I have an infant son, he’s 15 months old. He is a terrible sleeper. Whereas our older son has fallen out of bed onto his head and slept through it, this one wakes up if you’re in the room and breathe hard. It’s like being around the Indians in an old movie, if you step on a twig, you’re dead.

Today the rest of the family was out, so I was in charge of him and his morning nap, which is usually about 90 minutes. After that, he wakes up screaming. But he kept sleeping today. It had been almost two hours.

Option A: Wake him up. He cries. No one is happy.
Option B: See if he’s sleeping. Inevitably some small noise is made when I check, he wakes up and starts crying.
Option C: Let him sleep. He cries when he wakes up, so I’ll know when he’s ready to come out. Kind of mean-sounding, but effective.

I went with Option C.

So Mrs. Muttrox comes home, goes to check on him and reports he’s been sitting up in the crib making quiet little contented noises, and looks like he’s been doing it for a while. Obviously, I haven’t checked on my own son for some time. I look like the putz Dad.

You can’t win.

3 thoughts on “A Catch-22 Example”

  1. I will be glad to post articles by the 15-month old. If my readers demand content like, ” 7dfoiroihre5eoifd”, then I suppose I’ll supply it. I tell ya, these kids will just pound on the keyboard, and windows come up I’ve never seen and options get changed — right now all our highlighting is in green. How the heck did they change that!?
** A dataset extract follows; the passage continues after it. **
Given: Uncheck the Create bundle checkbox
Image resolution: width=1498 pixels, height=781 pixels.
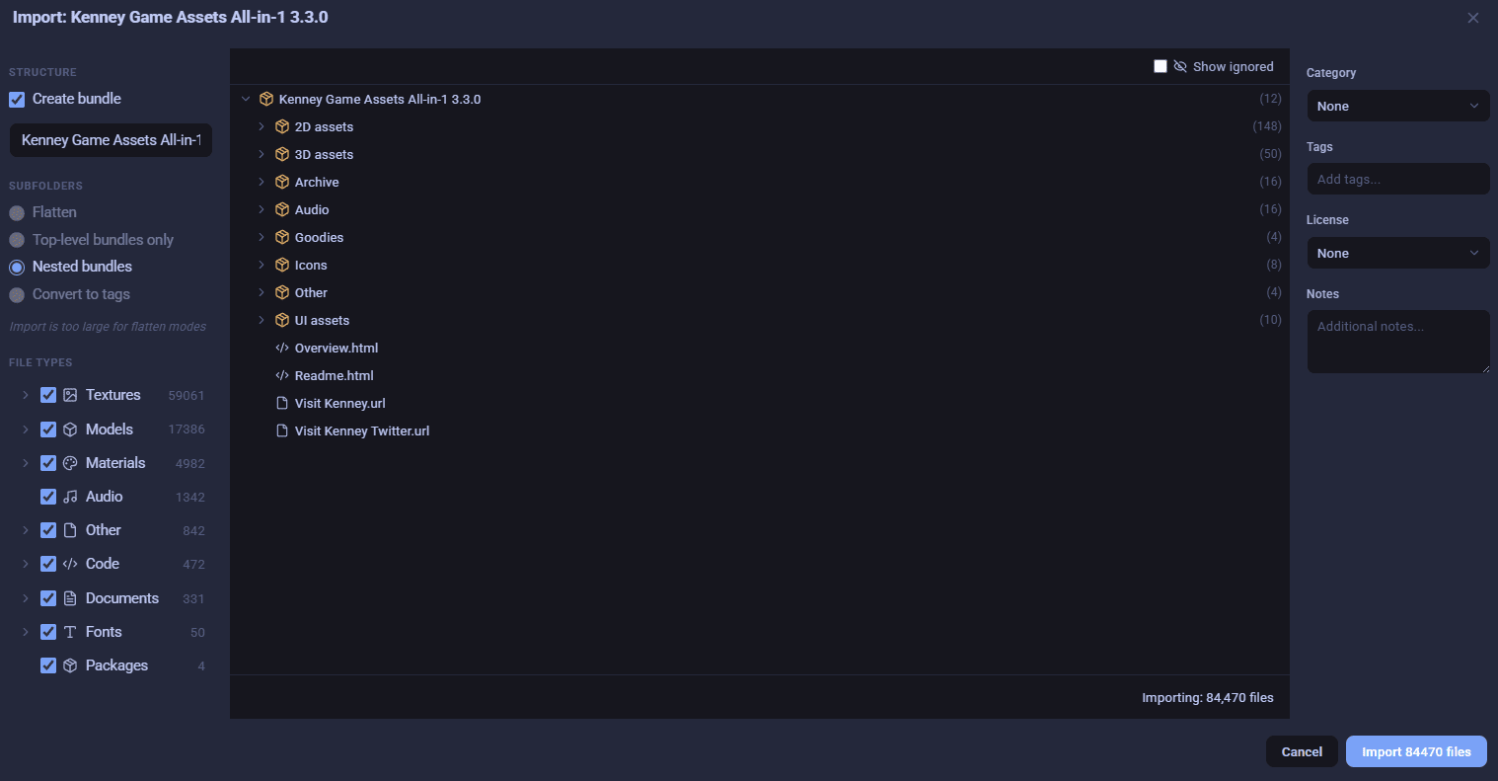Looking at the screenshot, I should pos(16,99).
    By the way, “…he has now given one half of his brain to each one of his two offspring leaving him with little residual.” is my own 30-year material, I can’t believe you just quoted it back at me!
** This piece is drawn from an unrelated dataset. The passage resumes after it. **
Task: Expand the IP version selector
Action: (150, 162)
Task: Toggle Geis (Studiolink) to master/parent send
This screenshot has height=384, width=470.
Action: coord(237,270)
  2. The no brainer is that in spite of Muttrox’s supposedly superior analytic skills honed by time,fire and Mrs Muttrox he felt that his well developed ponderous cerebalcortex was a match for the relatively unused , superably conditiioned,slick brain of his 15 month old. That is true hubris and I hope that Muttrox’s brain patterns are not so firmly fixated by formaldehyde that he can acknowledge that he has now given one half of his brain to each one of his two offspring leaving him with little residual. Perhaps enough cerebellum that he could have caught the pass that Caldwell dropped. From now on I want to read articles written by the 15 month old whose analytic skills clearly trump those of his father-

  3. I’m in same predicament. Oldest one is great sleeper, younger one not so great. I would have chosen option C without a lot of analysis – it’s a no brainer.